Cassandra 3.0 materialised views in action (pre-release)

from http://batey.info/cassandra-30-materialised-views-in.html

Disclaimer: C* 3.0 is not released yet and all these examples are from a branch that hasn't even made it to trunk yet.

So this feature started off as "Global indexes", the final result is not a global index and I don't trust any claim of distributed indexes anyhow. If your data is spread across 200 machines, ad-hoc queries aren't a good idea reagardless of how you implement them as you will often end up going to all 200 machines.

Instead materialised views make a copy of your data partitioned a different way, which is basically what we've been doing manually in C* for years, this feature aims to remove the heavy lifting.

I'll use the same data model as the last article which is from the KillrWeather application. I will attempt to show use cases which we'd have previously used Spark or duplicated our data manually.

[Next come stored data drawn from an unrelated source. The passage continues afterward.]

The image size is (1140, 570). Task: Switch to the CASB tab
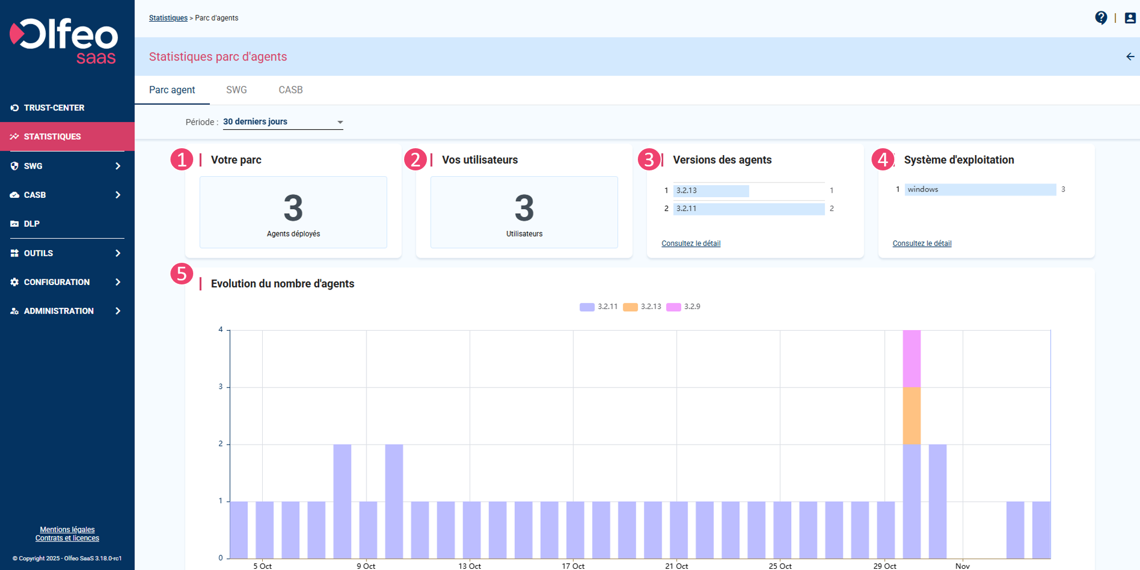(291, 90)
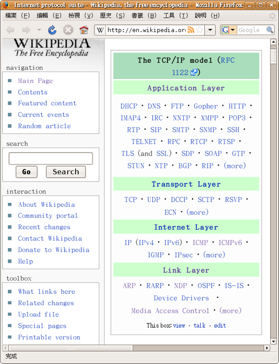The height and width of the screenshot is (364, 279).
Task: Open the 書籤 (B) bookmarks menu
Action: tap(144, 16)
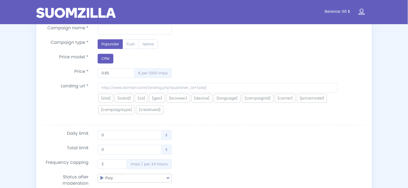Insert the {creativeid} macro
The width and height of the screenshot is (408, 188).
pos(149,109)
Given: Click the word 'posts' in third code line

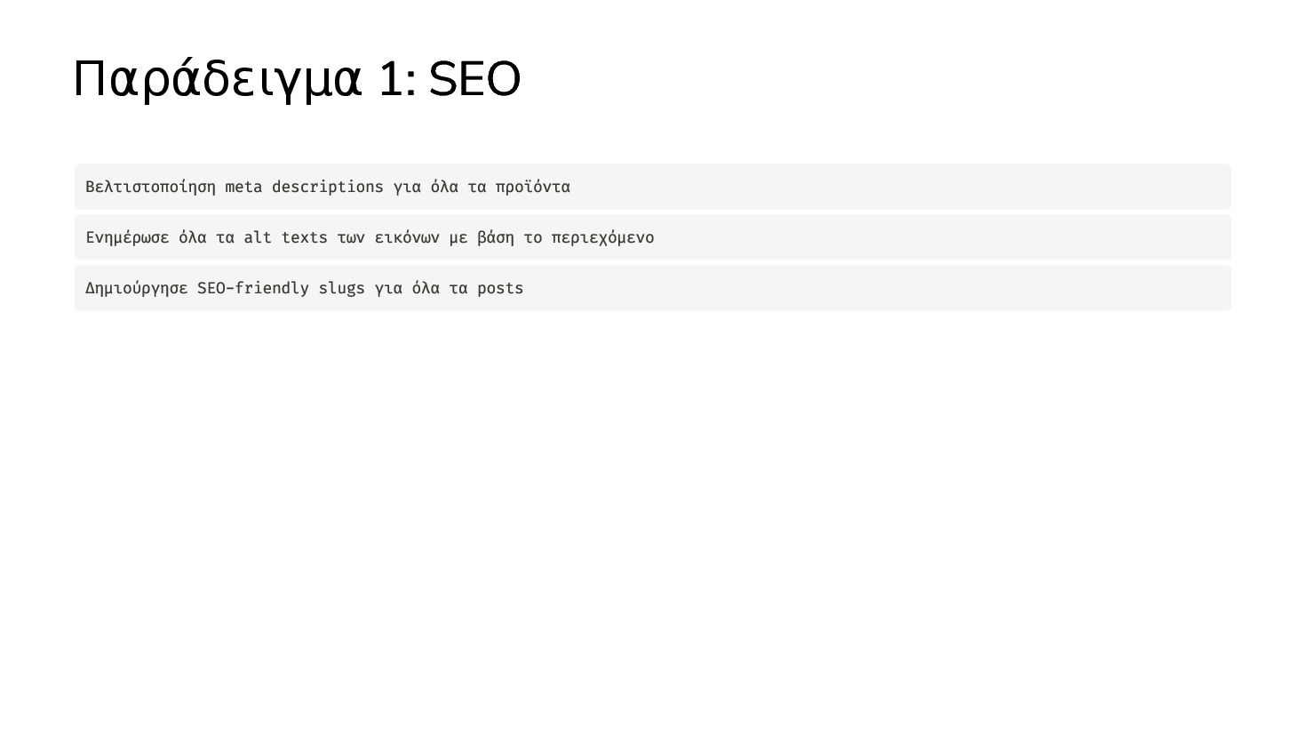Looking at the screenshot, I should [500, 288].
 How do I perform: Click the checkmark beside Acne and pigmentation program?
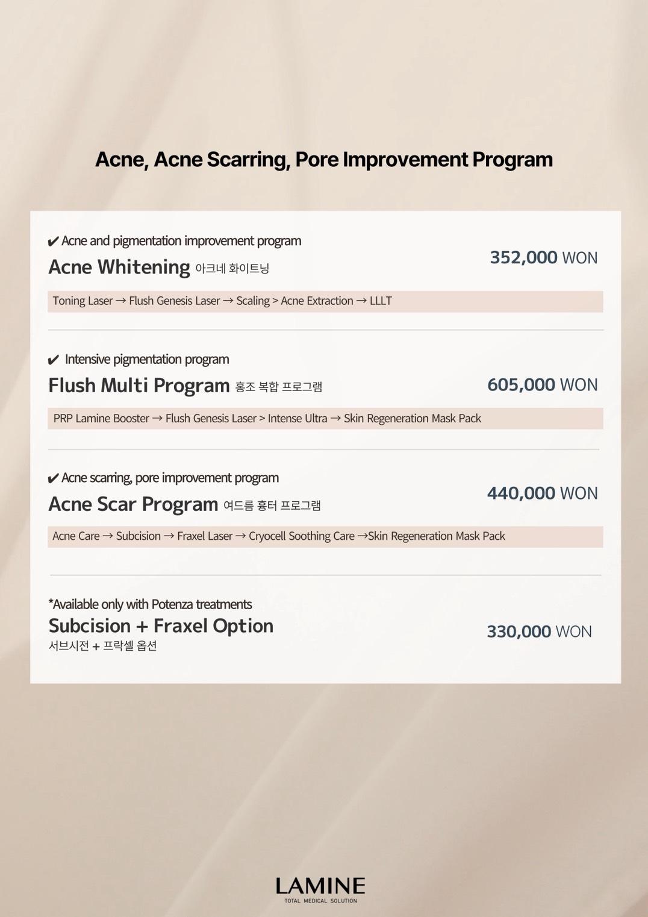click(53, 242)
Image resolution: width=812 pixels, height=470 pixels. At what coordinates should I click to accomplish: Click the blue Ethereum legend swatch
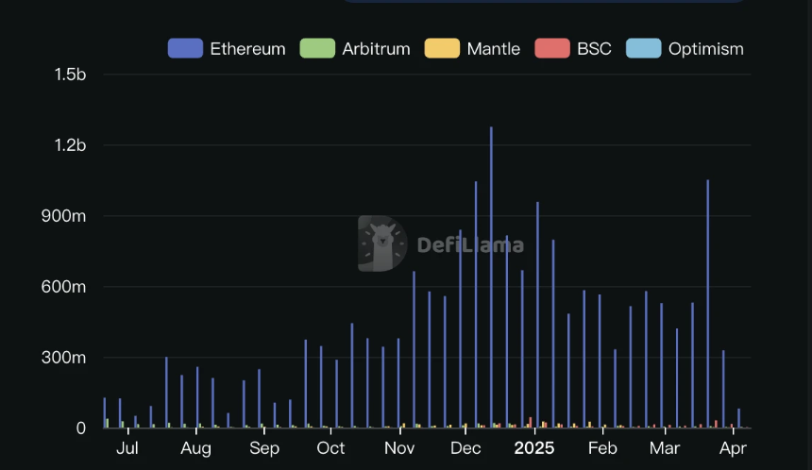click(x=185, y=49)
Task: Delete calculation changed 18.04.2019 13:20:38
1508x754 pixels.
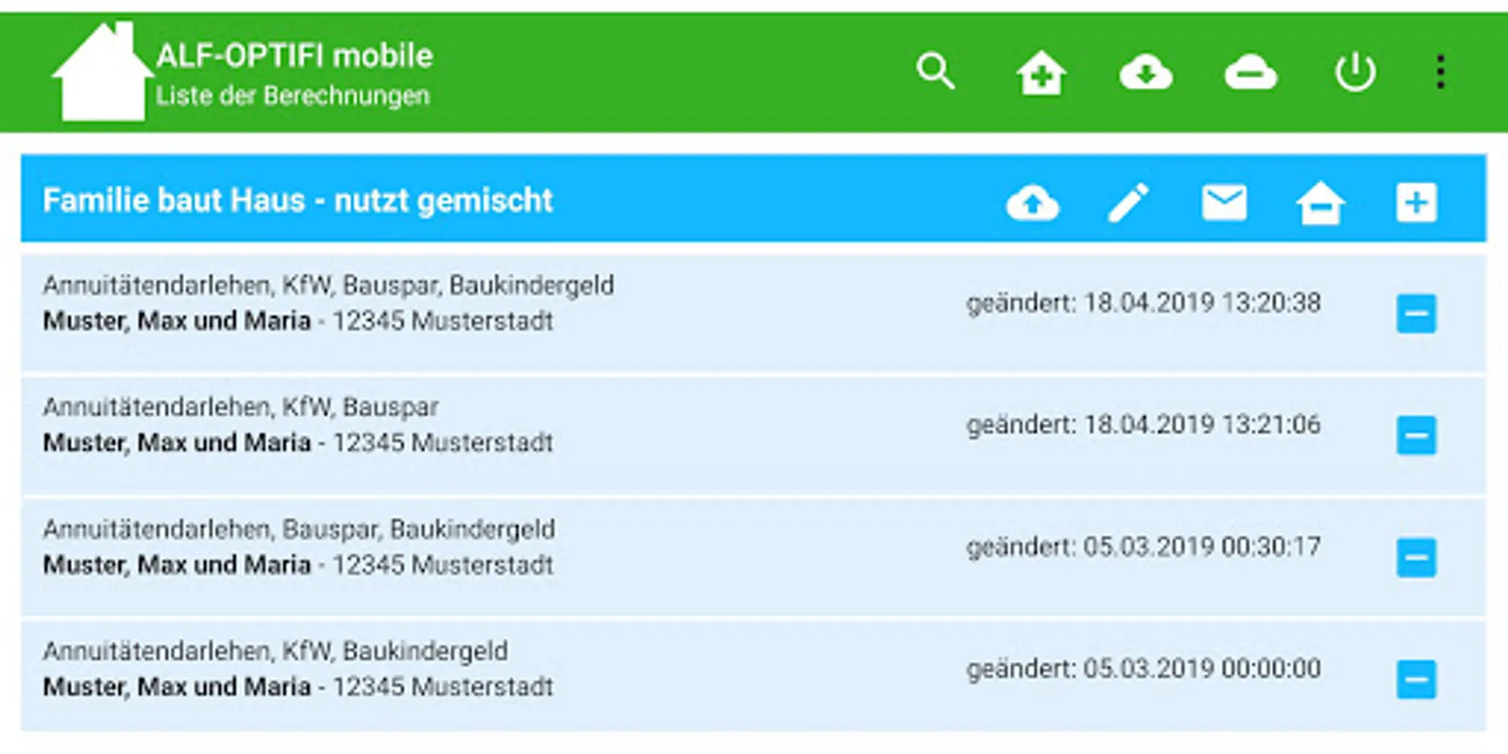Action: (x=1416, y=313)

Recall the main data table:

CREATE TABLE raw_weather_data (

   wsid text,               // Composite of Air Force Datsav3 station number and NCDC WBAN number

   year int,                // Year collected

   month int,               // Month collected

   day int,                 // Day collected

   hour int,                // Hour collected

   temperature double,       // Air temperature (degrees Celsius)

   dewpoint double,          // Dew point temperature (degrees Celsius)

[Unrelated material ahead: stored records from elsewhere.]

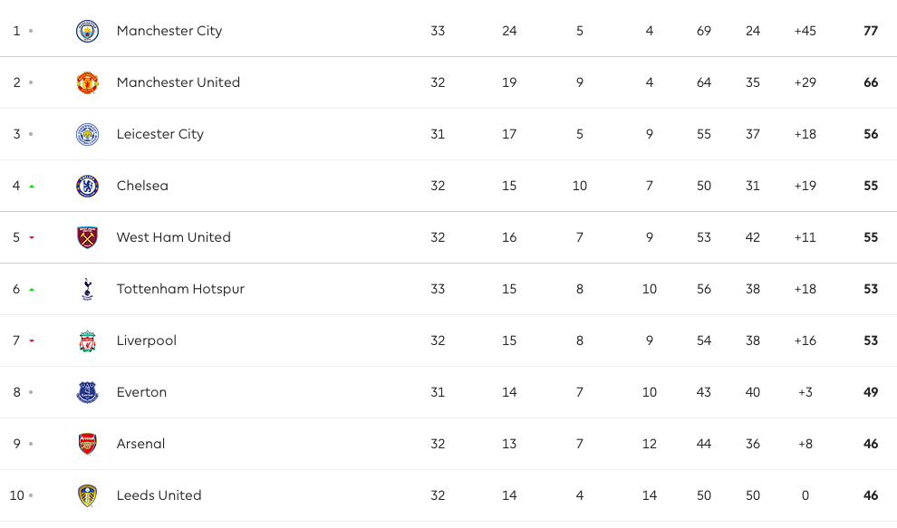Select the Leeds United team name

(159, 495)
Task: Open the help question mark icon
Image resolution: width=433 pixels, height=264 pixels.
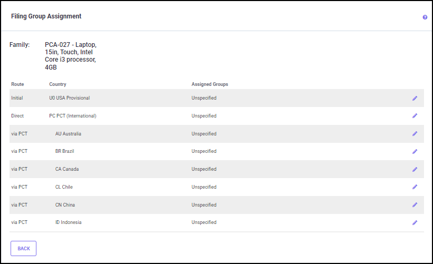Action: coord(425,17)
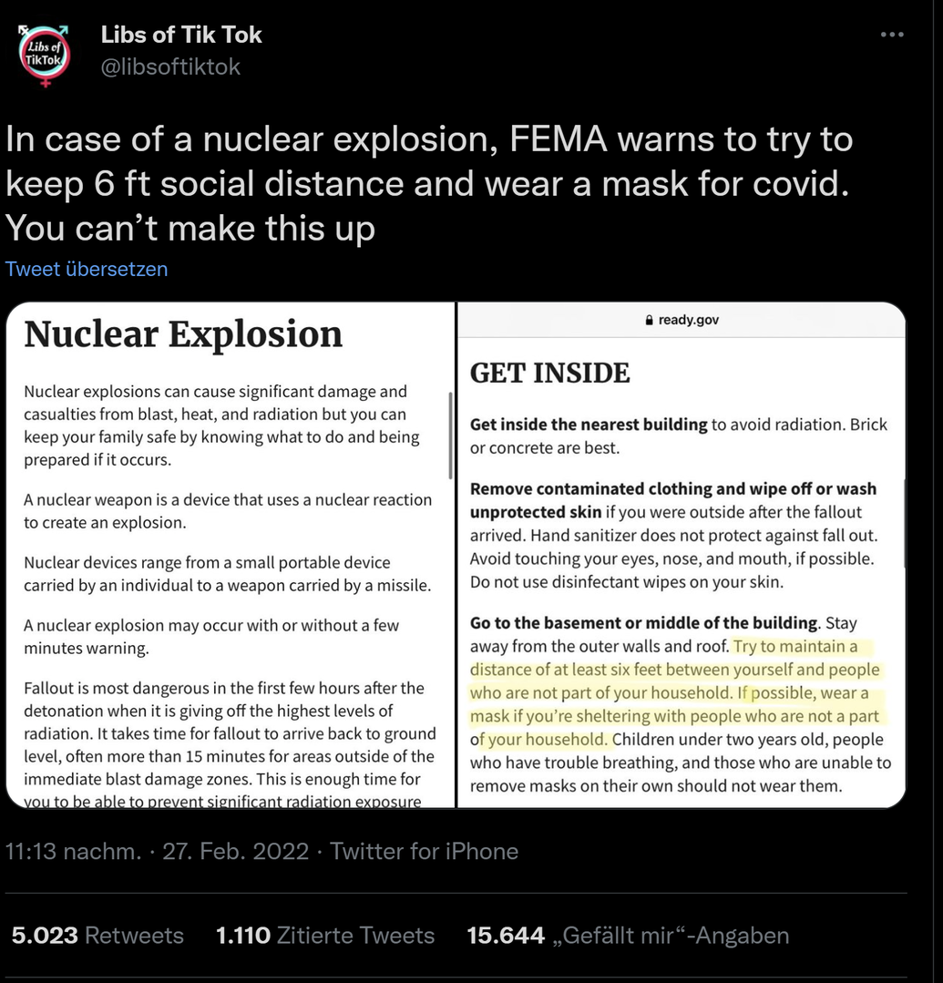The height and width of the screenshot is (983, 943).
Task: Click the GET INSIDE heading in right image
Action: click(x=549, y=373)
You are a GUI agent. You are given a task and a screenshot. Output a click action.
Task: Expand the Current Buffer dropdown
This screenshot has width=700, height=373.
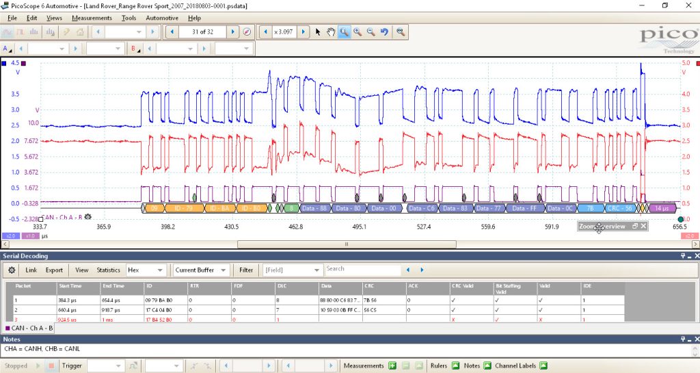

   pressure double,          // Sea level pressure (hectopascals)

   wind_direction int,      // Wind direction in degrees. 0-359

   wind_speed double,        // Wind speed (meters per second)

   sky_condition int,       // Total cloud cover (coded, see format documentation)

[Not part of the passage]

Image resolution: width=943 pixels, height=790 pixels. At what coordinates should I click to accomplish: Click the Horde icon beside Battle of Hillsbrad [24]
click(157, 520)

   sky_condition_text text, // Non-coded sky conditions

   one_hour_precip double,   // One-hour accumulated liquid precipitation (millimeters)

   six_hour_precip double,   // Six-hour accumulated liquid precipitation (millimeters)

   PRIMARY KEY ((wsid), year, month, day, hour)

) WITH CLUSTERING ORDER BY (year DESC, month DESC, day DESC, hour DESC);

view raw KillrWeatherRawData.cql hosted with ❤ by GitHub

This table assumes our queries are all going to be isolated to a weather station id (wsid) as it is the partition key. The KillrWeather application also has a table with information about each weather station:

CREATE TABLE weather_station (

    id text PRIMARY KEY,  // Composite of Air Force Datsav3 station number and NCDC WBAN number

    name text,            // Name of reporting station

    country_code text,    // 2 letter ISO Country ID

    state_code text,      // 2 letter state code for US stations

    call_sign text,       // International station call sign

    lat double,            // Latitude in decimal degrees

    long double,           // Longitude in decimal degrees

    elevation double       // Elevation in meters

);

view raw weather_station.cql hosted with ❤ by GitHub

I am going to denormalise by adding the columns from the weather_station table directly in the raw_weather_data table ending up with:

 
CREATE TABLE raw_weather_data (

   wsid text,               // Composite of Air Force Datsav3 station number and NCDC WBAN number

   year int,                // Year collected

   month int,               // Month collected

   day int,                 // Day collected

   hour int,                // Hour collected

   name text,            // Name of reporting station

   country_code text,    // 2 letter ISO Country ID

   state_code text,      // 2 letter state code for US stations

   call_sign text,       // International station call sign

   lat double,            // Latitude in decimal degrees

   long double,           // Longitude in decimal degrees

   elevation double,       // Elevation in meters

   temperature double,       // Air temperature (degrees Celsius)

   dewpoint double,          // Dew point temperature (degrees Celsius)

   pressure double,          // Sea level pressure (hectopascals)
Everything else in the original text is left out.